Le protocole de l'essai est le suivant : les patients ont tout d'abord été traités par chirurgie ; une partie des cellules cancéreuses prélevées sont conservées pour être lysées et fournir des antigènes tumoraux spécifiques à chacun des patients ; une fois rétablis de la chirurgie, les patients subissent une courte leucophérèse à partir de laquelle des monocytes autologues sont récupérés ; ces cellules sont mises en culture en présence des cytokines adéquates ; cette étape permet la prolifération de monocytes et leur différenciation en cellules dendritiques ; au bout de six jours, le lysat préparé à partir des cellules tumorales est ajouté au milieu de culture ; le septième jour, pour la moitié des patients entrés dans le protocole, le CD40L est ajouté aux cultures ; le lendemain, cinq millions de cellules dendritiques autologues, matures et théoriquement chargées d'antigènes tumoraux, sont injectées aux patients ; l'injection est réalisée directement dans les ganglions lymphatiques inguinaux des malades ; les cellules dendritiques restantes sont congelées, puis utilisées pour deux immunisations complémentaires, trois et six semaines après la première immunisation.

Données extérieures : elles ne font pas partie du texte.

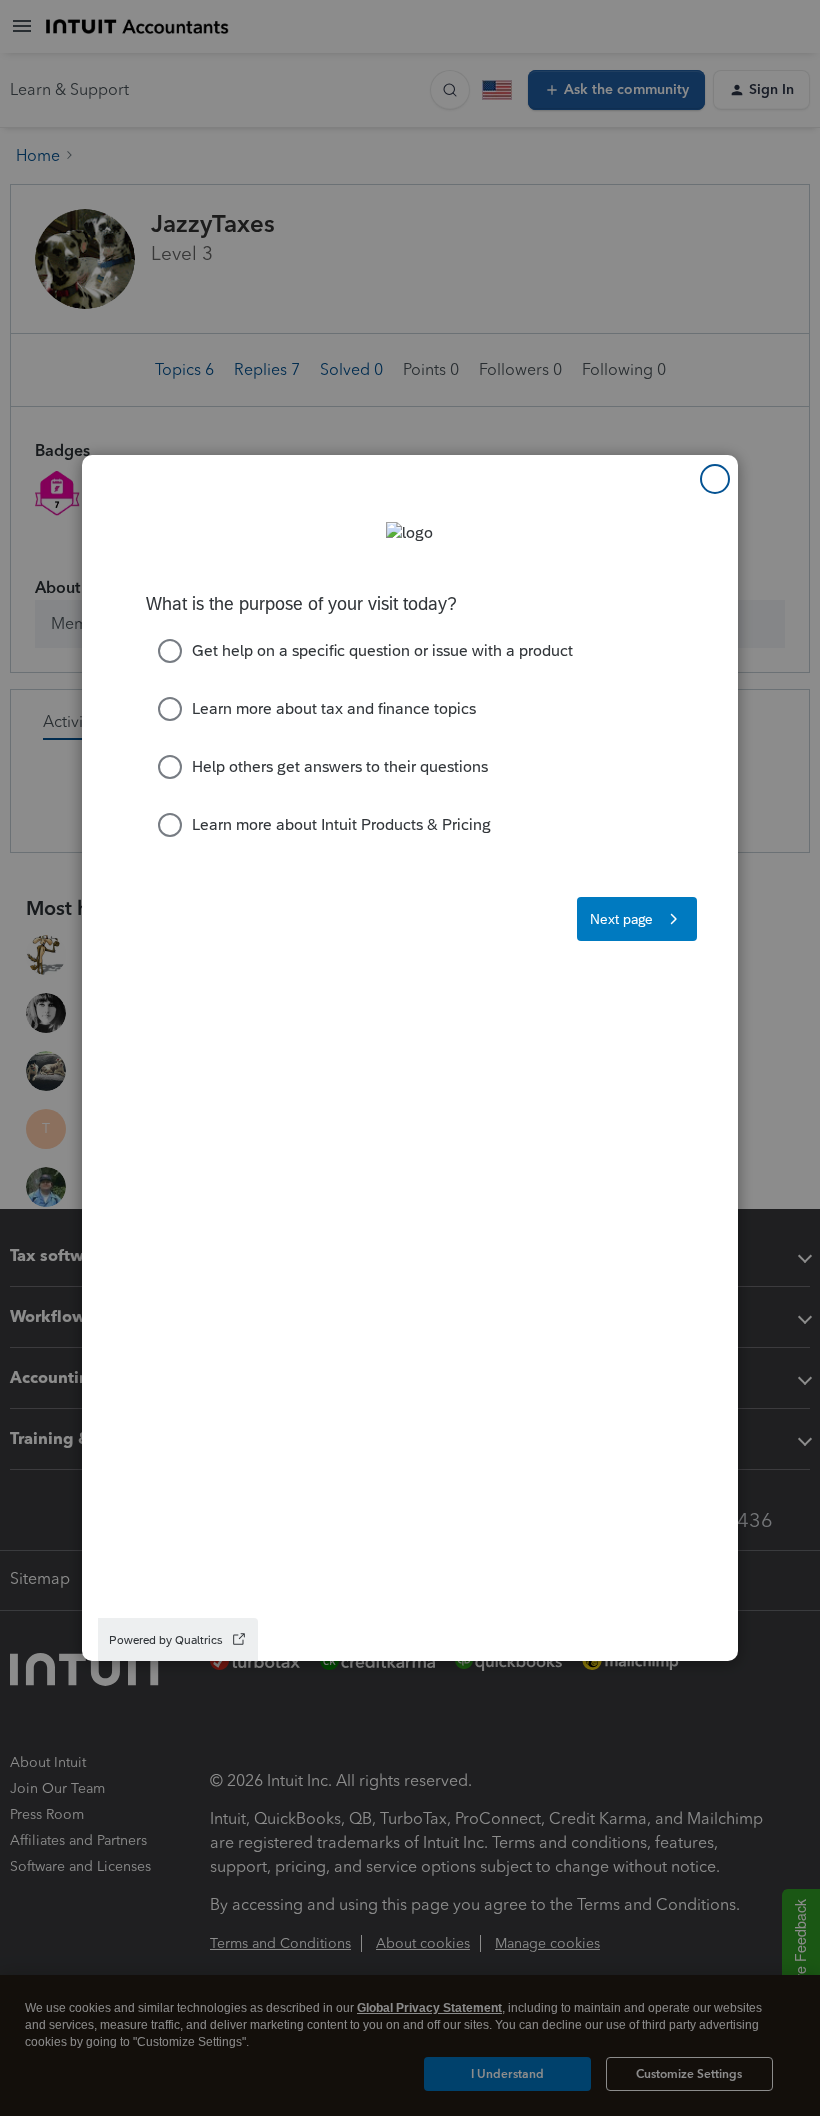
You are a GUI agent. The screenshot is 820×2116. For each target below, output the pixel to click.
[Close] (715, 479)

Trois injections très bien tolérées

Cette étude vient de démarrer. Parmi les 24 patients entrés dans l'étude, 18 ont aujourd'hui reçu les trois injections de cellules. Ces injections ont été très bien tolérées : seulement deux patients ont présenté des symptômes associés à une toxicité de grade 1 (inconfort moyen lors de l'immunisation). L'efficacité de l'immunisation et l'apport du CD40L restent maintenant à déterminer. Wallace et coll. sont optimistes, car, lors de la préparation des cellules, ils ont pu observer que ces dernières changeaient radicalement de phénotype, augmentant visiblement leur capacité à présenter des antigènes.

(1) « J Immunol », 1998, vol. 161, pp. 2094-2098.
D'après une communication de Paul Wallace donnée au cours des 2es Journées de Cordeliers (manifestation organisée par l'université Pierre-et-Marie-Curie et le Laboratoire IDM.